Seeing the trend and having Dutch ownership accustomed to the waterborne freight domination in Europe, Picton purchased Peyton Lynn C with intentions to launch its own service – connecting the port with one of the region’s container giants – Halifax, Nova Scotia. Marketing itself as Doornekamp Lines, the company was approached by Spliethoff with an offer to charter the vessel for two years and include Picton Terminals as a regular stop.

As Seymour puts it, the port has the benefit of being within two hours of the Metro Toronto area. Peters, too, mentioned the value of having access the area. Picton now joins regional stops that include Valleyfield, Quebec; Ramey’s Bend, Ontario; Cleveland, Ohio; Monroe, Michigan; Chicago, Illinois; Thunder Bay, Ontario; and Duluth, Minnesota (see the map on page 14).

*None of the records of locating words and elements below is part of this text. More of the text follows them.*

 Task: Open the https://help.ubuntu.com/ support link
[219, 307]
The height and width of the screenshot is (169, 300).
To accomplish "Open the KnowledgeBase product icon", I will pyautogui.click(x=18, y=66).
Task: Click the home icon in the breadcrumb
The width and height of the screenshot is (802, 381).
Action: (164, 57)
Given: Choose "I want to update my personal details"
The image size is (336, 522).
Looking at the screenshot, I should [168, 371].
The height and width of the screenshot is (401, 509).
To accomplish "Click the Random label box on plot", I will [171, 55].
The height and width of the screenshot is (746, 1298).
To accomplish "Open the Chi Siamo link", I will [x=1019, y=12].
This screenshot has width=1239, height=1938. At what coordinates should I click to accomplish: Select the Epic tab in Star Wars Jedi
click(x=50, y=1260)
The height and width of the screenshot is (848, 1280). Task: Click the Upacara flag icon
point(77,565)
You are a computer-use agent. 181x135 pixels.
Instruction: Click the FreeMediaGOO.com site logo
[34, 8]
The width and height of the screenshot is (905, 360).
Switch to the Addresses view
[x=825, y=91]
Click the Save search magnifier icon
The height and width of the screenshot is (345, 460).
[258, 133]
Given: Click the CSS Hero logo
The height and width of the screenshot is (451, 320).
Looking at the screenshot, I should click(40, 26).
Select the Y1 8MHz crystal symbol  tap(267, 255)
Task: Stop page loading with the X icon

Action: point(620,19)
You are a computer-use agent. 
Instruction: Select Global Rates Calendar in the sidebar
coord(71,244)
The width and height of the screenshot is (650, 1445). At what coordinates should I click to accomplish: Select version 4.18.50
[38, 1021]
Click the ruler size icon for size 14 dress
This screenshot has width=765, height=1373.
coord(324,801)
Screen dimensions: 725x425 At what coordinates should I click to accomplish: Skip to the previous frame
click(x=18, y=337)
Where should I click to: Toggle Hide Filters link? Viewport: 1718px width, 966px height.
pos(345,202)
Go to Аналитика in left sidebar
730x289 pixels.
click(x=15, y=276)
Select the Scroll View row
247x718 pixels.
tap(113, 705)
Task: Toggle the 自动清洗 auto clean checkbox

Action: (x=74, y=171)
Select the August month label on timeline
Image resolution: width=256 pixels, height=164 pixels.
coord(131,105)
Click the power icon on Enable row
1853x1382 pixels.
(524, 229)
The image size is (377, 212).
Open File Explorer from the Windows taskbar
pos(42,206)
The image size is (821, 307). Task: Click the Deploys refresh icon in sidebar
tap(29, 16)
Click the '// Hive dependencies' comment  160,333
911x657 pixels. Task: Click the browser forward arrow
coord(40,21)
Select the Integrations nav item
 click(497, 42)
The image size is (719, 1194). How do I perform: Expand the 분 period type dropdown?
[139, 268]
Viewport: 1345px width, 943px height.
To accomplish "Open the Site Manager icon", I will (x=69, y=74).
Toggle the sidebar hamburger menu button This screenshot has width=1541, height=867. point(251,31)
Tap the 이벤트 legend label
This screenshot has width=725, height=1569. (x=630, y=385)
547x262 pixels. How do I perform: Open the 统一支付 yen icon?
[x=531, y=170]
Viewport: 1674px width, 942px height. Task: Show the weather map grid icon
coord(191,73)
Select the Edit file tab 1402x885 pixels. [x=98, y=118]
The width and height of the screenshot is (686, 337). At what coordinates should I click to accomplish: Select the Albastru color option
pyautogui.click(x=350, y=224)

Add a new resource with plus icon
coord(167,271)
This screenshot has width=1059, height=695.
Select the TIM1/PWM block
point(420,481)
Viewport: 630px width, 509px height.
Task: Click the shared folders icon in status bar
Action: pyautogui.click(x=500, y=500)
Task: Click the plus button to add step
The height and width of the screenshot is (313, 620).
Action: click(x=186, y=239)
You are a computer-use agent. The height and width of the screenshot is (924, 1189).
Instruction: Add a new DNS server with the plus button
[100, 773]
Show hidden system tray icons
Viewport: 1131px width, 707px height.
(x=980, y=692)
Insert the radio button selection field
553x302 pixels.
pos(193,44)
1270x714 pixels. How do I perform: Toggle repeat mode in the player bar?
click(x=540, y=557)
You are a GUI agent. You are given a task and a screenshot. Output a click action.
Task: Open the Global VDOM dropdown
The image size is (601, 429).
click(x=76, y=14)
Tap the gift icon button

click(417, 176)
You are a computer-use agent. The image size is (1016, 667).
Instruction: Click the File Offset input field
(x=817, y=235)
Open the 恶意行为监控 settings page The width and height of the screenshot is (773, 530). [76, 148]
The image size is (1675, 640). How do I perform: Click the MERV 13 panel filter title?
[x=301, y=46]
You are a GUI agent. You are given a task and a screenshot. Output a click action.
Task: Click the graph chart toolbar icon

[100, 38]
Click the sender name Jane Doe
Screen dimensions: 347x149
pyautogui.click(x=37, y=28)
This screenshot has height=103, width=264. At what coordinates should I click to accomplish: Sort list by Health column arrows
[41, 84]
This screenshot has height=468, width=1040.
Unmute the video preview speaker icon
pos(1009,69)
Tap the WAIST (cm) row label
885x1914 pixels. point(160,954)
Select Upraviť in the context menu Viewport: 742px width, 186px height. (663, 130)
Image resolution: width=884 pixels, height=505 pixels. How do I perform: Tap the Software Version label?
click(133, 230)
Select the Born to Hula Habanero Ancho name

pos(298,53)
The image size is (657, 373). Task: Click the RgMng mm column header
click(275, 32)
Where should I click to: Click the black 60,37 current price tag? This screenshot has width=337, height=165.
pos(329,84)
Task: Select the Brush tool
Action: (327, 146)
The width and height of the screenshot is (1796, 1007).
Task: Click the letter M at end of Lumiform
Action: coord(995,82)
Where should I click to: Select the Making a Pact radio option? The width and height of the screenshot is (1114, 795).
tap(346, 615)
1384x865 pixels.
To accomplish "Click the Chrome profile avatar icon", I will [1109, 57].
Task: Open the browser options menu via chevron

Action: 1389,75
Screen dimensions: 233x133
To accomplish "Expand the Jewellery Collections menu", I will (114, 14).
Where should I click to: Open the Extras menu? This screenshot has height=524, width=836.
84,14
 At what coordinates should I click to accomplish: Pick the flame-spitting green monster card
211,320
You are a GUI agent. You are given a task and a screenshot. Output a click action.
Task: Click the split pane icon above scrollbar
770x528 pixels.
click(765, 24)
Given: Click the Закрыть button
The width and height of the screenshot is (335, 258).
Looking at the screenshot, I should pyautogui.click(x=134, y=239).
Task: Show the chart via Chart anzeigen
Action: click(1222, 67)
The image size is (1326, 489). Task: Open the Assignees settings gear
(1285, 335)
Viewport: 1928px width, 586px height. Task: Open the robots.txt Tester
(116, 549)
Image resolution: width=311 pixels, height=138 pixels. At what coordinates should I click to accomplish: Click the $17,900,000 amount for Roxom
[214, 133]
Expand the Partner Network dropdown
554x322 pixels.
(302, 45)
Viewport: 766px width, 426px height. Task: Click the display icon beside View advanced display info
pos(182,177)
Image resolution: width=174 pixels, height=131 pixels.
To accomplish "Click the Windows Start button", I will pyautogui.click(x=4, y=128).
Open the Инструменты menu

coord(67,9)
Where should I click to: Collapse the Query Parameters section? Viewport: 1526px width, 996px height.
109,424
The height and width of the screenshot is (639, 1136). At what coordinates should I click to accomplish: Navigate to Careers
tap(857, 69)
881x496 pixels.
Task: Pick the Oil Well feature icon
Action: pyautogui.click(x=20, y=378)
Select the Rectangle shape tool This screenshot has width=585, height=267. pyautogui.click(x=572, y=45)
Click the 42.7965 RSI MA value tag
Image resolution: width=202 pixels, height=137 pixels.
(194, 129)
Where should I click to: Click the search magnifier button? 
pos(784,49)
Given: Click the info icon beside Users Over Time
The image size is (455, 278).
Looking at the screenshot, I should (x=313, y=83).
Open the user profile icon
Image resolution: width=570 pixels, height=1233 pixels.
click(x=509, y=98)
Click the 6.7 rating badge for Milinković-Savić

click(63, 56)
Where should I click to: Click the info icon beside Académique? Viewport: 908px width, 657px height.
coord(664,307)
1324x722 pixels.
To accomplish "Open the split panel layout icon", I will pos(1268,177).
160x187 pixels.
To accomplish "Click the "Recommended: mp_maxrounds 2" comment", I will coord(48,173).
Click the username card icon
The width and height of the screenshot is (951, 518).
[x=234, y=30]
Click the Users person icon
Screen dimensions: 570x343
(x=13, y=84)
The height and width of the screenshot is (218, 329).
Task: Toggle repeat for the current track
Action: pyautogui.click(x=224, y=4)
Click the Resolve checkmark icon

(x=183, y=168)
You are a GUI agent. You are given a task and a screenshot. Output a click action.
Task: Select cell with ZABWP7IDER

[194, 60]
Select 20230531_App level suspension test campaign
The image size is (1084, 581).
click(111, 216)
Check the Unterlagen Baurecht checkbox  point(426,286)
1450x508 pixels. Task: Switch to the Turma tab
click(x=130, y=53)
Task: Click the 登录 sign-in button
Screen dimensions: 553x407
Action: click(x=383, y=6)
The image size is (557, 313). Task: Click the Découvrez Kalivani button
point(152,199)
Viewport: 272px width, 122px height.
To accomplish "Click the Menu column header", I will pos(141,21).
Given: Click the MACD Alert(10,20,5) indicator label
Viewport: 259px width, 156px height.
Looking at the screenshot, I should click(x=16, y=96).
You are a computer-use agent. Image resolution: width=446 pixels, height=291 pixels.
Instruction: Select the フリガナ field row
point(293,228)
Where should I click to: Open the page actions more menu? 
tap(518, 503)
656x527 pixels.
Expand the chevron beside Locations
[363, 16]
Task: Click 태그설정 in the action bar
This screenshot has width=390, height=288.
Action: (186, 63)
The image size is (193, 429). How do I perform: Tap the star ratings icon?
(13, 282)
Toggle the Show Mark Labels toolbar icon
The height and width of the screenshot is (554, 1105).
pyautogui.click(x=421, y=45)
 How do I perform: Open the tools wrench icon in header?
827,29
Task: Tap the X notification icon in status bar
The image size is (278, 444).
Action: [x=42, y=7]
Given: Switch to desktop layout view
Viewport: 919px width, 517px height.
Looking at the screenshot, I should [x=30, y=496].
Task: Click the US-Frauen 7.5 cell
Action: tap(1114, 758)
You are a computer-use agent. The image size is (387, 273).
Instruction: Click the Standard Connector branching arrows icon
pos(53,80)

“It’s been our goal to help initiate container trade in the Great Lakes, to get it further into the system than Montreal,” Seymour says. “There are smaller ports that can get the containers to huge markets.”

Cleveland Diversifies Cargo

The driving force behind CEE has always been improved service for shippers. The sailing distance between Antwerp and Cleveland is 3,745 nautical miles. The sailing distance between Antwerp and Baltimore, Maryland is already 3,653 nautical miles – and then containers must be transloaded to truck or rail to travel another 375 road miles to reach the Cleveland port. The same rationale is being used at other ports as the idea of moving containers throughout the system gains momentum.

“The potential savings on double handling and longer trucking/ rail transport – both in time and money – benefits customers,” Peters says, adding that water transportation can accommodate greater volume and deliver better environmental results.

The Port of Cleveland is Spliethoff’s original partner. In addition to moving containers for regional manufacturers, the port has discovered a market for shipping yachts across the ocean, says David Gutheil, chief commercial officer for Cleveland-Cuyahoga County Port Authority.

“At the beginning, there were more containers than project cargo,” he adds. “Each year is different. When we started this, bringing yachts into the Great Lakes and into Cleveland wasn’t even a thought.”

The containers themselves are a commodity because demand is strong to move them back to Europe. With companies like Home Depot and GM chartering vessels to improve logistics, and Amazon becoming its own transportation network by purchasing planes and trucks, the carrier and the ports along the feeder line see new and expanding opportunities.

“We’re always trying to be creative and improve on what we have,” Gutheil says. “We have the scanning equipment to clear containers and other ports don’t.”

As CEE enters a new era, Spliethoff continues to make cargo and delivery decisions. And with the new partnership, Peyton Lynn C carries the name of both Spliethoff and Doornekamp for onlookers to see as she sails past.